PHOENIX, Ariz. — “This is just the season for big fires and we go through this every year with it being hot, dry and windy leading into the monsoon,” said Arizona State University Professor Steve Pyne.
According to Pyne, all of that is folding into decades of change in how fire is managed on the public lands. Climate change and two decades of drought in Arizona also play a role.
“The climate we’re seeing now is not outside of historic range,” he said. “This is not 2002 when we were off the charts. We’re going to see more large fires and part of that is because of policy. We’re going to see entire mountain ranges burned over as we’re seeing right now in New Mexico.
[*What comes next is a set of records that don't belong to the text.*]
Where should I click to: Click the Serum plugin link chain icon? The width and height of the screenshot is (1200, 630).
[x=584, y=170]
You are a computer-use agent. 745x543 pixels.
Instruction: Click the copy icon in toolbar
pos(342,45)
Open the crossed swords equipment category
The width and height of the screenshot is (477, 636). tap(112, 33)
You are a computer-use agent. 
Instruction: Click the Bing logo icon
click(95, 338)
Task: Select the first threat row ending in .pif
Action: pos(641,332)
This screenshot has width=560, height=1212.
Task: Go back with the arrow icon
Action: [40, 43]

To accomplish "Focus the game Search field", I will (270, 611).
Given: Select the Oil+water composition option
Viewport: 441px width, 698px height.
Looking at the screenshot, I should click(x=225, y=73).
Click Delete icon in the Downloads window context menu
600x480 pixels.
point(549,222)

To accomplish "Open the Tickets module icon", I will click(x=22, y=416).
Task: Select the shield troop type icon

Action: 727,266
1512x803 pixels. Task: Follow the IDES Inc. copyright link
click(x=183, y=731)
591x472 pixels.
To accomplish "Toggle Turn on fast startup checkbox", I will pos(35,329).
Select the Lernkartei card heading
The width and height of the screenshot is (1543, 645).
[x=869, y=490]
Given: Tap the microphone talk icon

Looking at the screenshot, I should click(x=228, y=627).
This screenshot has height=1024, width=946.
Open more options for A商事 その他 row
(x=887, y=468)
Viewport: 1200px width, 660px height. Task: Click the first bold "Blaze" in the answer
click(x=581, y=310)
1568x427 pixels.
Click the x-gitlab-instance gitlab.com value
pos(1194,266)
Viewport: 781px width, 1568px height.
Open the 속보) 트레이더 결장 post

“Big fires are not always bad fires. We have a legacy of letting fuels build up on the lands and putting homes and communities in risky places. There is no simple solution to [stopping big fires] but it is not beyond our capability to solve.”
Pyne said the large area fires that are high intensity is what is different from the past.
“We used to deal with large grassland fires and they didn’t produce the intensity we’re seeing now,” he said.
Pyne said we can’t just wipe out 130 years of history — what has and hasn’t been done — but he added efforts are under way to curb big fires and he points to the Four Forest Restoration Initiative as a way of helping.
The contract will result in 300,000 acres of restoration-based thinning over 10 years
It is the first large step of a 20-year plan to restore 2.4 million acres of ponderosa pine forest in northern Arizona in the Coconino, Kaibab, Apache-Sitgreaves and Tonto National Forests.
Pyne said he doesn’t expect Arizona to see another 500,000-acre fire like last year’s Wallow blaze but said the state is reaching the maximum potential month for wildfires.